Apart from the properties bufferSize_s and isStereo which are inherent properties of the data object (and discussed later in the Technical description), the remaining properties each correspond to one of the representations computed to achieve the user’s request(s). They are each arranged in cell arrays, with first column being the left, or mono channel, and the second column the right channel. For instance, to get a handle sGammaR to the right channel of the gammatone filter bank output, type:

>> sGammaR = dataObj.filterbank{2}

sGammaR =

  TimeFrequencySignal with properties:

      cfHz: [1x31 double]
     Label: 'Gammatone filterbank output'
      Name: 'filterbank'
Dimensions: 'nSamples x nFilters'
      FsHz: 44100
   Channel: 'right'
      Data: [118299x31 circVBufArrayInterface]

How to plot the result

Plotting auditory representations is made very easy in the Auditory front-end. As explained before, each representation that was computed during a session is stored as a signal object, which each are individual properties of the data object. Signal objects of each type have a plot method. Called without any input arguments, signal.plot will adequately plot the representation stored in signal in a new figure, and returns as output a handle to said figure. The plotting method for all signals can accept at least one optional argument, which is a handle to an already existing figure or subplot in a figure. This way the representation can be included in an existing plot. A second optional argument is a structure of non-default plot parameters. The parameterHelper script also lists plotting options, and they can be modified in the same way as processor parameters, via the script genParStruct.

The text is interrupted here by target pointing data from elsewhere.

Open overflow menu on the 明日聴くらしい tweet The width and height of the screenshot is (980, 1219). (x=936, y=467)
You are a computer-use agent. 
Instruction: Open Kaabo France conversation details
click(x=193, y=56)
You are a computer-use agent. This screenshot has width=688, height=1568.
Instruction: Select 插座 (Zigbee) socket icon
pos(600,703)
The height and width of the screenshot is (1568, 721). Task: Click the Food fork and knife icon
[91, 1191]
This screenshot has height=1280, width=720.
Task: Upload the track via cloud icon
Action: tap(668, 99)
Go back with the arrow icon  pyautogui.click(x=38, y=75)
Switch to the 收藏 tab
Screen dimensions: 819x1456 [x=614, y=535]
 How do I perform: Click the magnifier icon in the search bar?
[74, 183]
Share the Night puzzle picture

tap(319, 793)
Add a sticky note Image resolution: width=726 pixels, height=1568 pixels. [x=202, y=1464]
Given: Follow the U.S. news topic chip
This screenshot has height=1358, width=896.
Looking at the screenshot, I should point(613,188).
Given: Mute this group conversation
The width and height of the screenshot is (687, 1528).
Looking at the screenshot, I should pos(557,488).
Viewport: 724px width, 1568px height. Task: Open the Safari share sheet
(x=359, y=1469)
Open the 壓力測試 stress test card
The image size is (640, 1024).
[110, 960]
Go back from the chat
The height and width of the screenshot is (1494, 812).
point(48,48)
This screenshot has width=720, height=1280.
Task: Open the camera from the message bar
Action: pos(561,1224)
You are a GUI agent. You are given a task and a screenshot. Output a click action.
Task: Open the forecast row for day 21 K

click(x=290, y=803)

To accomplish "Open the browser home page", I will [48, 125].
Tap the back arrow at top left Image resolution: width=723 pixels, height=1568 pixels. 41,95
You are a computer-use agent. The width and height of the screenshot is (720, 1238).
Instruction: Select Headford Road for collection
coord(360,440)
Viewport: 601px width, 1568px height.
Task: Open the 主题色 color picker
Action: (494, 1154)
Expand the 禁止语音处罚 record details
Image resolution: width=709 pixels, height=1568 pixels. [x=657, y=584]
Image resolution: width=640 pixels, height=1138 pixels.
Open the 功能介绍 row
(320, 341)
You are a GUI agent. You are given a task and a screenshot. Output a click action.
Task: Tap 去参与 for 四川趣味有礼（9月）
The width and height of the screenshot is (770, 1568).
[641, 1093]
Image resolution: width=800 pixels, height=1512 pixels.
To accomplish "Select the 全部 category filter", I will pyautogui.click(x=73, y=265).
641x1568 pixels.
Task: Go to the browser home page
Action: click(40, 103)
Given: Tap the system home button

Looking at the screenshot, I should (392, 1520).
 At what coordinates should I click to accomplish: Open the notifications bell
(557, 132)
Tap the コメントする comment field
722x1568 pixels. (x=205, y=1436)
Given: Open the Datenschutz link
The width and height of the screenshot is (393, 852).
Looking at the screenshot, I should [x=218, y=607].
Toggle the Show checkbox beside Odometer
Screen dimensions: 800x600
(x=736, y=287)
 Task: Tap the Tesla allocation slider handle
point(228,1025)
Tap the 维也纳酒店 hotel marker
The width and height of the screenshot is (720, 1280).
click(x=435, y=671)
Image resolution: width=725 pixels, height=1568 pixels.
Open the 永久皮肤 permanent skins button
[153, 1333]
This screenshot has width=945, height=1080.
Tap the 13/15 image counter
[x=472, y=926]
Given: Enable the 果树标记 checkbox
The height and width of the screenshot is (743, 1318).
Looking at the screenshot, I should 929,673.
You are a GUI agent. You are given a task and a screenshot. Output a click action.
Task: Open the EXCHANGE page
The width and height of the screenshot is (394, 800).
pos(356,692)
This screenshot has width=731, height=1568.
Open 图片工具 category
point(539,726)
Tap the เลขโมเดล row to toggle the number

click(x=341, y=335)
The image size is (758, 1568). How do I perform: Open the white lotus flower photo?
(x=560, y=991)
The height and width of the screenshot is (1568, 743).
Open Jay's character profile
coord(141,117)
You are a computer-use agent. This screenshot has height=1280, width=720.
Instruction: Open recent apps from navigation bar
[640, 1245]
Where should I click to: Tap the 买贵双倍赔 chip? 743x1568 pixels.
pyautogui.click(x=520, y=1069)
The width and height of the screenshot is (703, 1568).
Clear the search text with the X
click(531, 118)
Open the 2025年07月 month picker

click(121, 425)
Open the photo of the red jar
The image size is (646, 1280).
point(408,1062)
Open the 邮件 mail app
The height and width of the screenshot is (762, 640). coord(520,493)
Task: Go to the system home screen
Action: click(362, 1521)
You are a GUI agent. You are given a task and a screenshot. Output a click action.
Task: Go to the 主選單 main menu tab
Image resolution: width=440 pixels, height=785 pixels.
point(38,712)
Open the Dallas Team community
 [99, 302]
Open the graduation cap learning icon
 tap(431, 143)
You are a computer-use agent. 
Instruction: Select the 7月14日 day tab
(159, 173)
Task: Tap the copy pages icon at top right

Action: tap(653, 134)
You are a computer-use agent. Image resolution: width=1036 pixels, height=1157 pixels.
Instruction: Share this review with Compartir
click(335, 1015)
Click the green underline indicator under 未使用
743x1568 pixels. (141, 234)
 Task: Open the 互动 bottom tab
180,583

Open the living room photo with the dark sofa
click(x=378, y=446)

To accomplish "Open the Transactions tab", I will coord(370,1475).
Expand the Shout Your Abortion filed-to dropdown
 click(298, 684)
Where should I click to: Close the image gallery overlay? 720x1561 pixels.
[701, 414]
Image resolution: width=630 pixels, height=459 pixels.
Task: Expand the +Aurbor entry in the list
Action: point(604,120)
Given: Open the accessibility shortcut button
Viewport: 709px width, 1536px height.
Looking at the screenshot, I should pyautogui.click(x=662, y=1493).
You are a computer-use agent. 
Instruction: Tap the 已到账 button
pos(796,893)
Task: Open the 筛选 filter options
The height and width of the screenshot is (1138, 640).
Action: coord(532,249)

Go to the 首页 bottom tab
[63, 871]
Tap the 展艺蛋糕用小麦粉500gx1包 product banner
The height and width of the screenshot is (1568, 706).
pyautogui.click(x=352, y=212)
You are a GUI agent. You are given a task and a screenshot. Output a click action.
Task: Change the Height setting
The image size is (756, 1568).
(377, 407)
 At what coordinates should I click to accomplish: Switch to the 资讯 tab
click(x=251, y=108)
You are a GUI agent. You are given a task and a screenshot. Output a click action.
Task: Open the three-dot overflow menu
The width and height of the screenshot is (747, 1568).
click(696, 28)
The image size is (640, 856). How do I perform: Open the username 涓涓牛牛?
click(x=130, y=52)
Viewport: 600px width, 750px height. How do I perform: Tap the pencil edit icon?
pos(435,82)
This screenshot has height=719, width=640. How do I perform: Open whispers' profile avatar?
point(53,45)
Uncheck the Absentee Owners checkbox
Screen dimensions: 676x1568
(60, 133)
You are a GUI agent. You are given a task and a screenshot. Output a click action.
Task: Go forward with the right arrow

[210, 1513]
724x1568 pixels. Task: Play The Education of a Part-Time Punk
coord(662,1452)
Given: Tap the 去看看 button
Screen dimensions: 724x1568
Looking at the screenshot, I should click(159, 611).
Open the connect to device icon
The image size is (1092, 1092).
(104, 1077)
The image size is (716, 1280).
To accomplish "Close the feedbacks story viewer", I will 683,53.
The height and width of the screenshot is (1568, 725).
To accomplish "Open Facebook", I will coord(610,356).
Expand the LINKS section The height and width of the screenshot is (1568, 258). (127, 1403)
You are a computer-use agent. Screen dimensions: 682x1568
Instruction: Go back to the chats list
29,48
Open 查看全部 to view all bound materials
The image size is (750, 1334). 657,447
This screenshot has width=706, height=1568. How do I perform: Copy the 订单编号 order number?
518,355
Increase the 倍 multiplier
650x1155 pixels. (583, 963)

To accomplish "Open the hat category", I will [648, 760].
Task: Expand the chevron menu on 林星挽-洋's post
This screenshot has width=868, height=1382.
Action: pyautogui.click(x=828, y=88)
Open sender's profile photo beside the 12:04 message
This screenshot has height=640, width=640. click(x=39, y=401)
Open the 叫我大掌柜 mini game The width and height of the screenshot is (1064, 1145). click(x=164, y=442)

These concepts can be summed up in the following example lines, that follows right after the demo code from the previous subsection:

 1
 2
 3
 4
 5
 6
 7
 8
 9
10
11
12
13
14
15
16
17
18
19
20
21
% Request the processing
managerObj.processSignal;

% Plot the ILDs in a separate figure
sOut{1}.plot;

% Create an empty figure with subplots
figure;
h1 = subplot(2,2,1);
h2 = subplot(2,2,2);
h3 = subplot(2,2,3);
h4 = subplot(2,2,4);

% Change plotting options to remove colorbar and reduce title size
p = genParStruct('bColorbar',0,'fsize_title',12);

% Plot additional representations
dataObj.innerhaircell{1}.plot(h1,p);
dataObj.innerhaircell{2}.plot(h2,p);
dataObj.filterbank{1}.plot(h3,p);
dataObj.filterbank{2}.plot(h4,p);

This script will produce the two figure windows displayed in Fig. 14. Line 22 of the script creates the window “Figure 1”, while lines 35 to 38 populate the window “Figure 2” which was created earlier (in lines 25 to 29).

../../../_images/plottingExample.png

Fig. 14 The two example figures generated by the demo script.